All four pieces were by living composers, are concentrated, multi-sectional works, and are shorter than 16 minutes. In the 15 sections of Kurtág's Officium breve in memoriam Andreae Szervánsky everything counts. From Webernesque canons at medium tempo to long-and-still notes of pin-dropping quietness, this is mesmerising stuff.

So is Jennifer Walshe's Minard/Nithsdale. There is something disconcerting yet distinctive about Walshe's thinking. The quartet plays with strips of cardboard threaded through the strings, the players have an extended bout of tongue-clicking, and all this involves exchanges with pre-recorded sound. This is one of those works that makes you wonder whether you've heard anything quite like it before.
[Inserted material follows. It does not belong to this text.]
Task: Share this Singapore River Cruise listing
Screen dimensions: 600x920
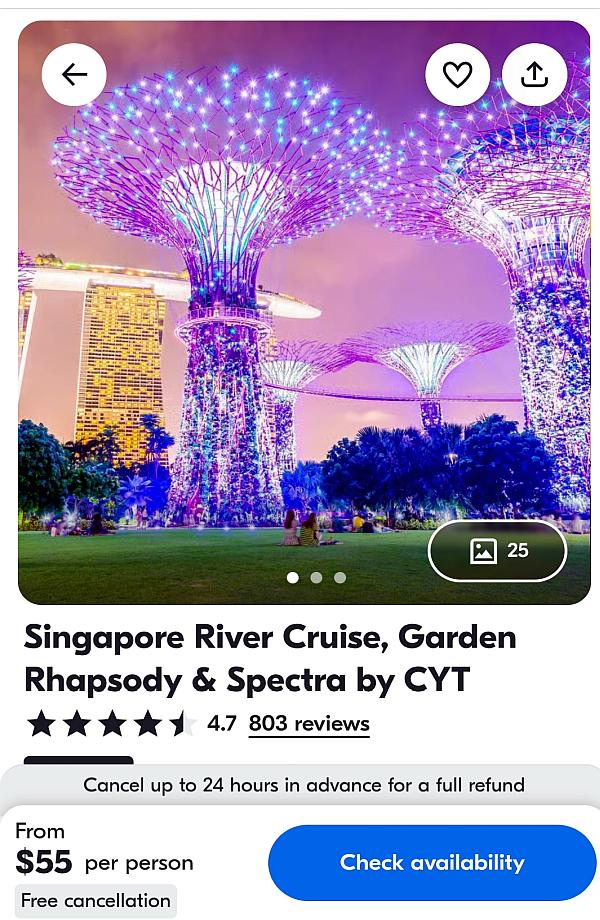Action: (534, 75)
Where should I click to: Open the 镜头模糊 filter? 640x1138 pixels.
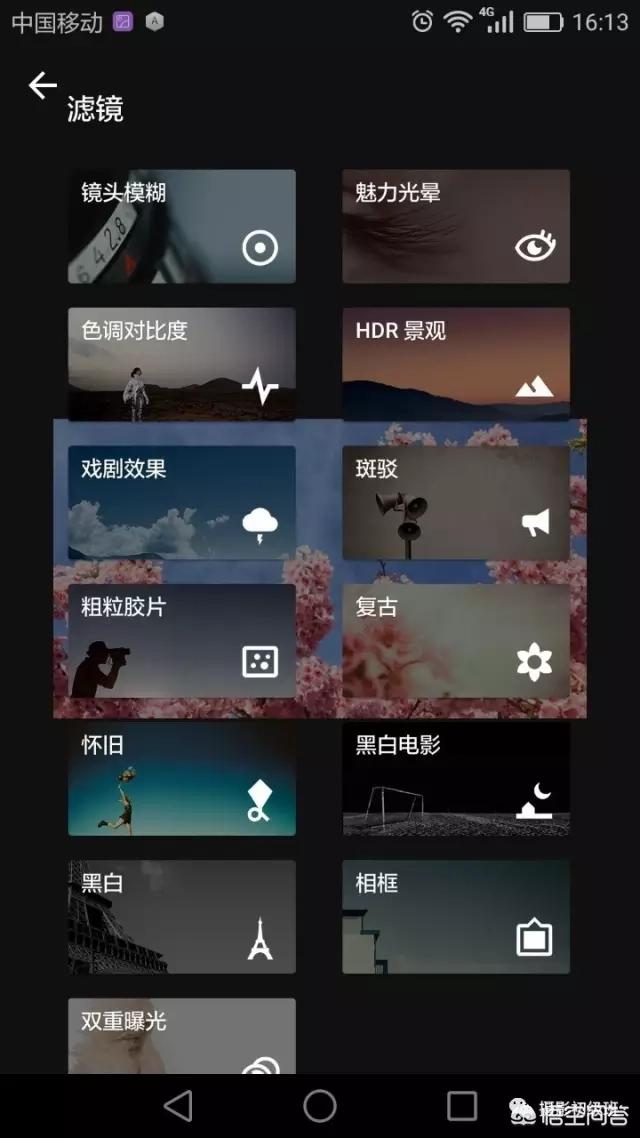[182, 226]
After that, the warm sounds that open Cleary's Carrowkeel sounded surprisingly traditional. But this piece quickly made its own mark. Its sense of craft is strong, it has ideas, and the rhythmic and harmonic energy are striking.

Dutilleux's Ainsi la nuit was an excellent counterpart to the Kurtág. Where the Hungarian composer is terse, the French is florid yet concentrated. The seven short, superbly crafted sections play with one's perception of relationships. What you thought was one thing turns out to be something else that you heard earlier - or is it? It was a pity the audience was so small. However, I left this concert with two dominant impressions - the choice of music was excellent, and the unalloyed musicality of the Callino Quartet's playing was as good as you are likely to hear anywhere. Not for one second did they just play the notes. Everything had expressive purpose, and at all times you felt that this was exactly how the music should go.

The Snow Queen

Lyric Theatre, Belfast

Jane Coyle

The Lyric's bicentenary tribute to Hans Christian Andersen draws deep on the folklore of the writer's native land, via Gary McCann's enchanting set, which evokes the intricate white paper cut-outs and folk art motifs that are such an integral element of the Danish design tradition. Combined with Pat Musgrave's vivid costumes and Sinead McKenna's frosty lighting, Richard Croxford's production is a real feast for the eye, capturing the land of snowstorms and icicles and shattered glass where lurks the evil Snow Queen (a plummy Brenda Brooks, in fine singing voice).

The storyline, wittily adapted for the stage by Croxford, moves between that frozen world and the sunny village where two carefree children Kai (Gerard McCarthy) and Gerda (Lisa Duffy) play and squabble and run rings around each other - until the fateful day, when a shard of glass from the Snow Queen's mirror pierces Kai's heart and pollutes everything he once saw as good and wholesome.

With the spirited Gerda and a company of marvellous characters - splendidly played by the versatile Jo Donnelly, Mary Moulds and Glen Wallace - we set out on a journey across rivers and snowdrifts, running the gauntlet of a band of brigands, a couple of friendly ravens, a wise old woman and a reindeer called Elvis, all to the accompaniment of Conor Mitchell's contemporary original score.

The story is clearly told as the clock ticks on Gerda's determination to rescue Kai before the Snow Queen's frozen kisses turn him to a statue of ice. The production manages to retain the attention of its young audience throughout its 90 minutes duration, but, for all its many fine qualities, there are moments when story and music do not quite gel, the atmosphere falls a little flat and the rough magic fails to send shivers down the spine.